A recent KPMG survey estimated that FBT raises only 1 per cent of government revenue, even though compliance costs are almost five times higher than other taxes.
Speaking to Accountants Daily, KPMG Australia head of tax technology and innovation, Matt Herring, said FBT has probably received less attention by accounting software providers than other taxes that are more ‘mainstream’.
“I think the combination of data points is a particularly challenging one for fringe benefits tax,” Mr Herring said.
“I think automation is only as good as the ability to get data access and then use it.
“Even if I think about our own strategy in terms of working with technology, building technology, et cetera, it's only really an area that we've really focused on more recently,” he added.
“I don't know that it is necessarily more complex to automate than any other particular tax.

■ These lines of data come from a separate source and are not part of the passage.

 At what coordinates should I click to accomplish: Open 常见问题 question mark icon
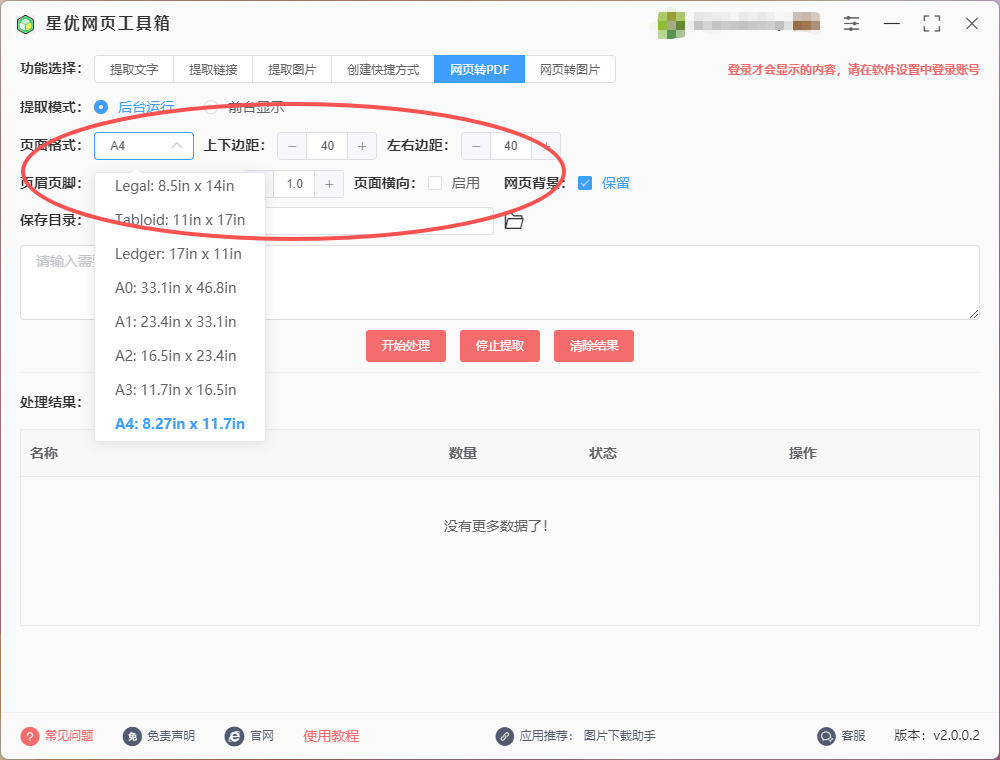(29, 735)
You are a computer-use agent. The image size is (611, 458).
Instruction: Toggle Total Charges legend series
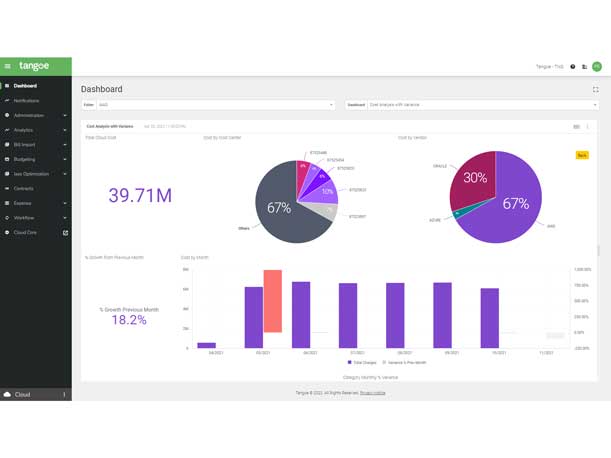point(362,362)
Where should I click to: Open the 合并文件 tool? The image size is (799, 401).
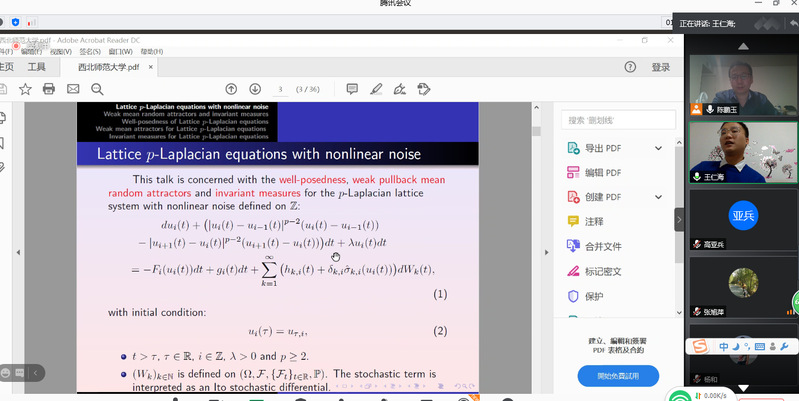[603, 246]
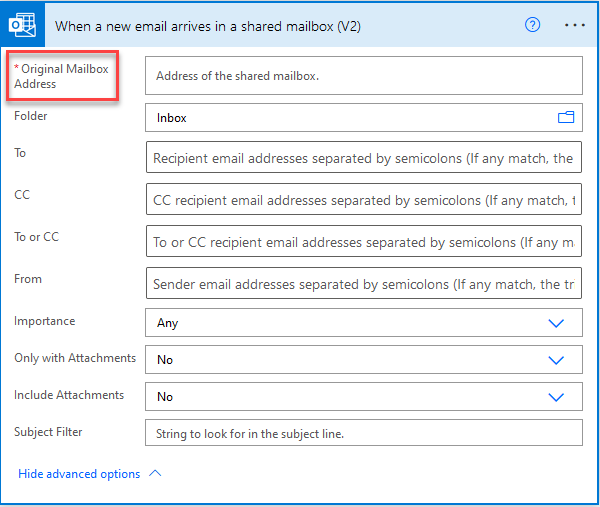Collapse with the Hide advanced options chevron

155,473
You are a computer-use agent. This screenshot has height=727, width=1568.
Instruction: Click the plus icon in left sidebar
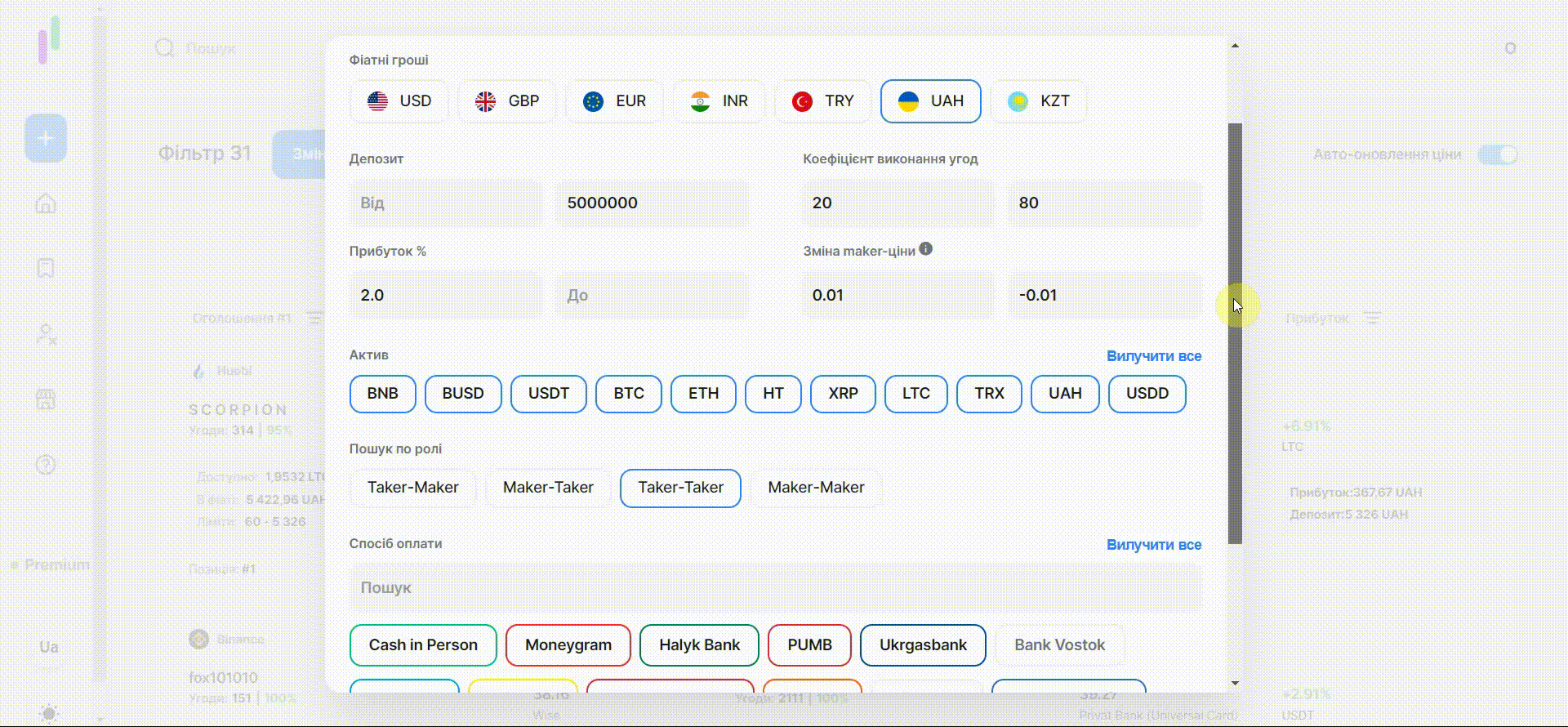46,138
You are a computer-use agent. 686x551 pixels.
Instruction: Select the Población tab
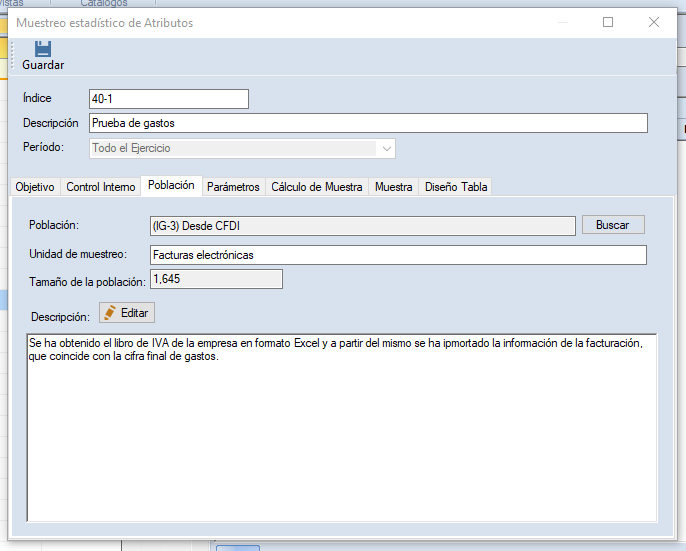(x=170, y=186)
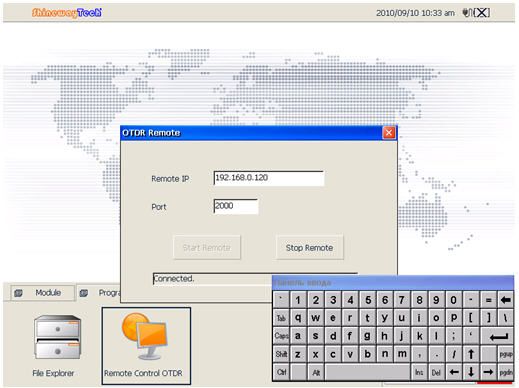Click the power status icon near clock
Image resolution: width=519 pixels, height=388 pixels.
[x=467, y=13]
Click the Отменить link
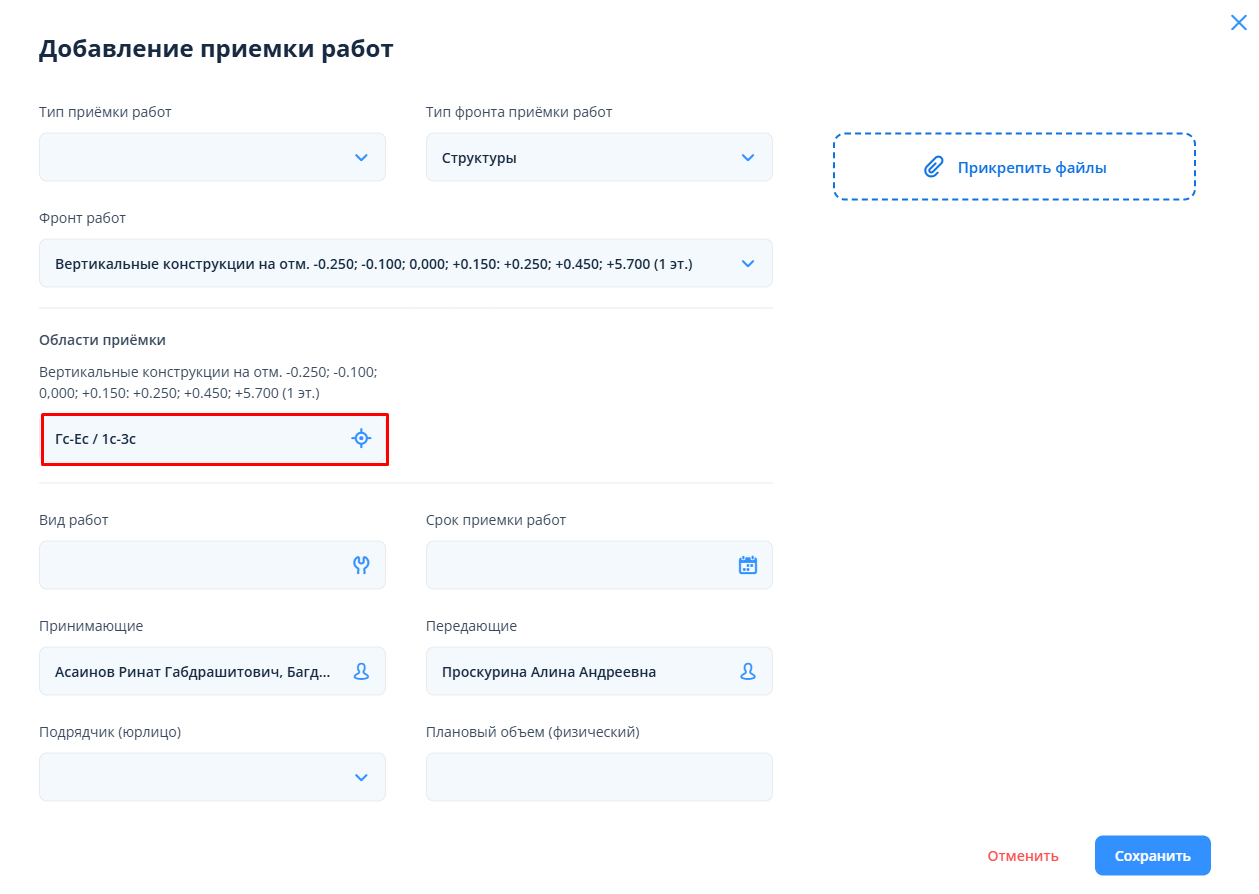The image size is (1259, 894). point(1022,856)
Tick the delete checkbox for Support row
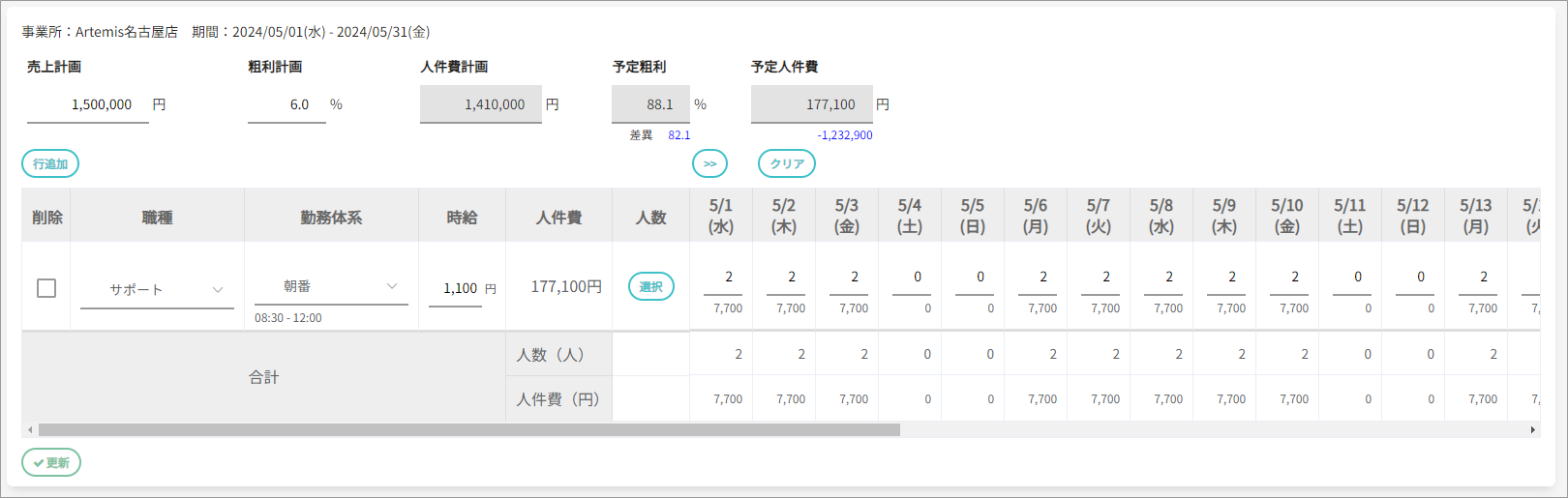Screen dimensions: 1568x498 point(46,288)
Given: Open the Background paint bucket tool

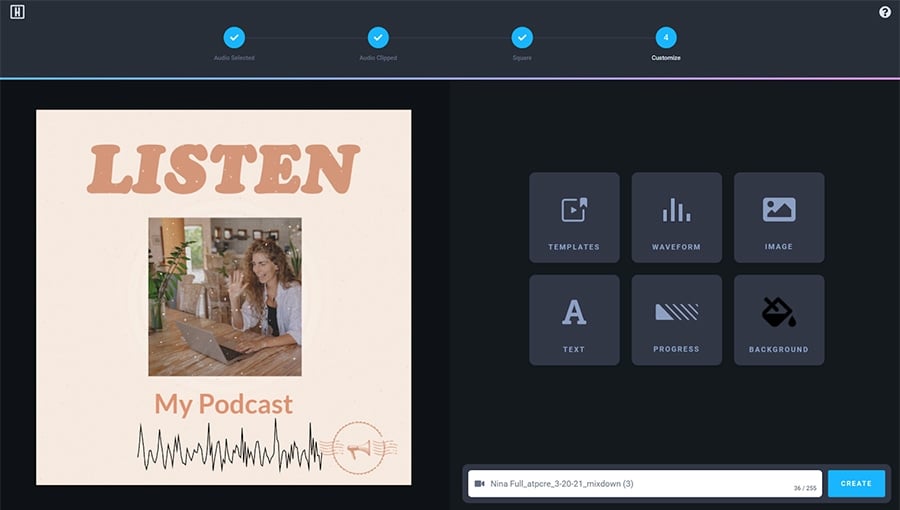Looking at the screenshot, I should pos(778,320).
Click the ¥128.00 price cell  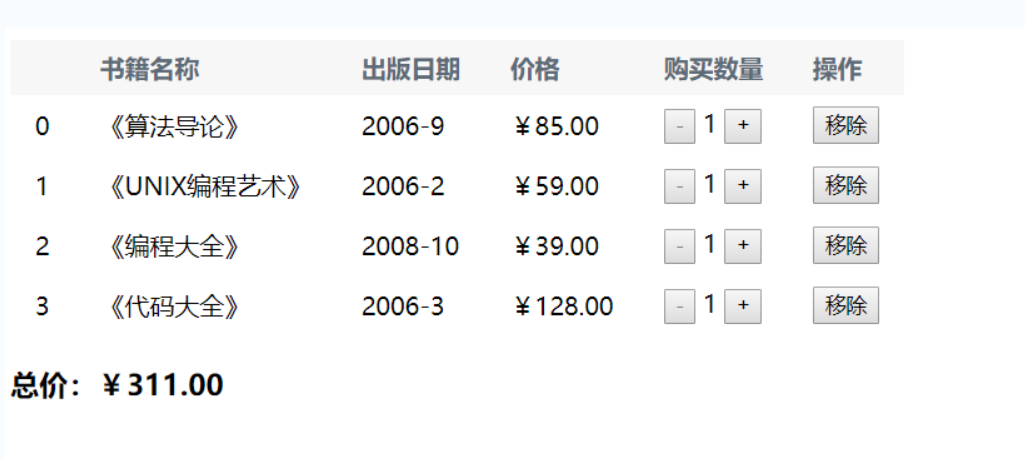563,306
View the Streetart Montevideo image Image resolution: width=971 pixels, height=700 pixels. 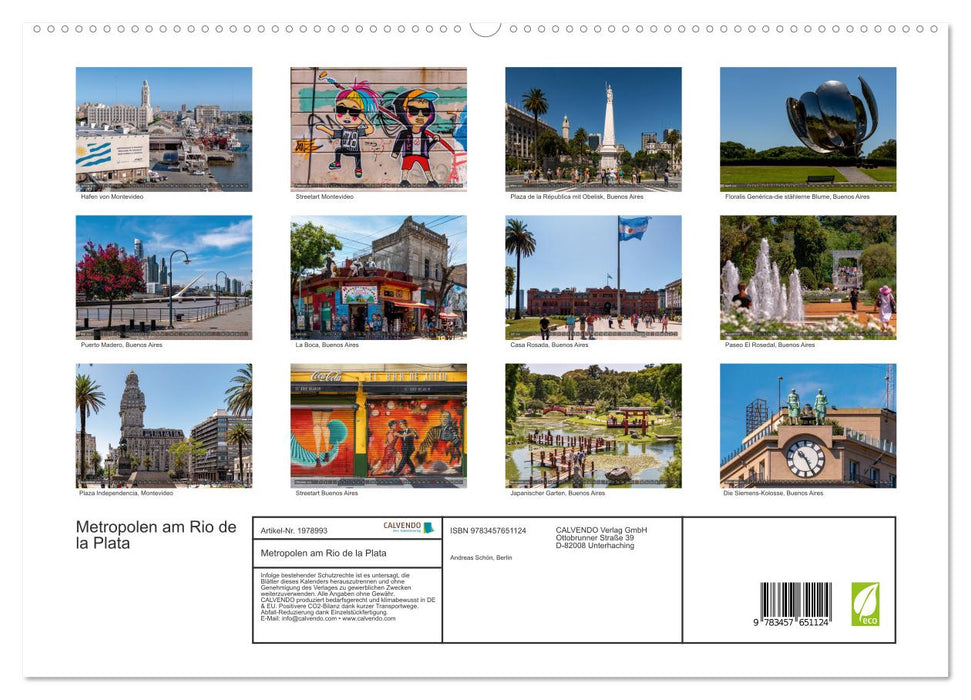378,128
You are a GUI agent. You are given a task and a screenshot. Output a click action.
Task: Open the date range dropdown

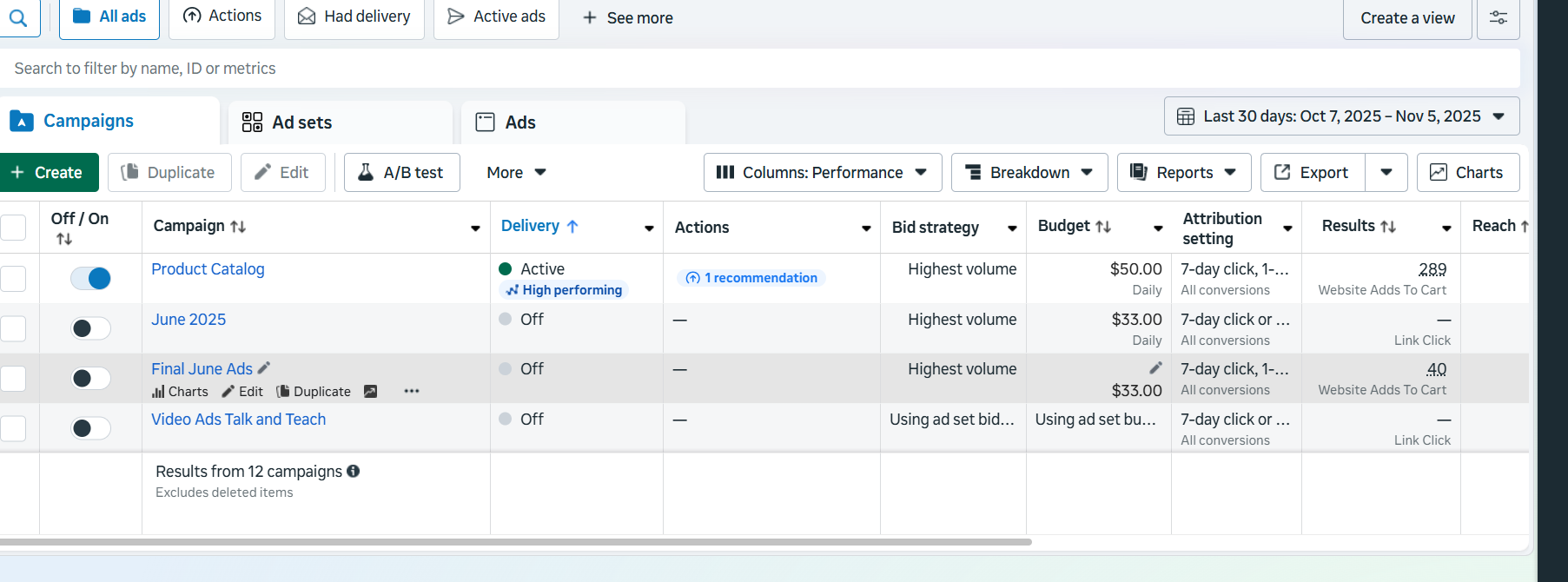click(1341, 116)
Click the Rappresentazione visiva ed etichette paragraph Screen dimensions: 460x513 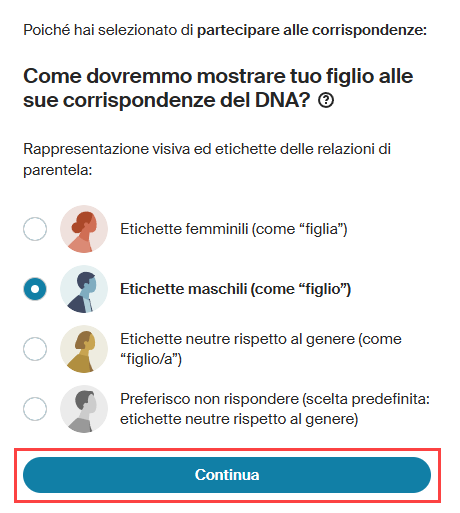[x=207, y=160]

It's just that the focus hasn't been there as much.”
Nexia Australia senior consultant Dean Birch said that while FBT can be complex, it’s not any more difficult an area of tax to assess compared to other areas such as tax consolidations, small business relief or research and development.
“I don’t believe it is just the complex nature of FBT that limits the offering,” Mr Birch said. "It's not a priority for many employers, even though it should be.
“FBT is only relevant for companies, not trusts or individuals, so commercially, software is developed for the majority of entities in relation to the taxes that applies to them.”
KPMG recently developed its FBT Automator, using robotics technology to reduce the time taken to complete FBT compliance tasks.
Among other functions, the tool can complete payroll system data input by operating directly with FBT preparation software to automate the upload of payroll and HR-related data.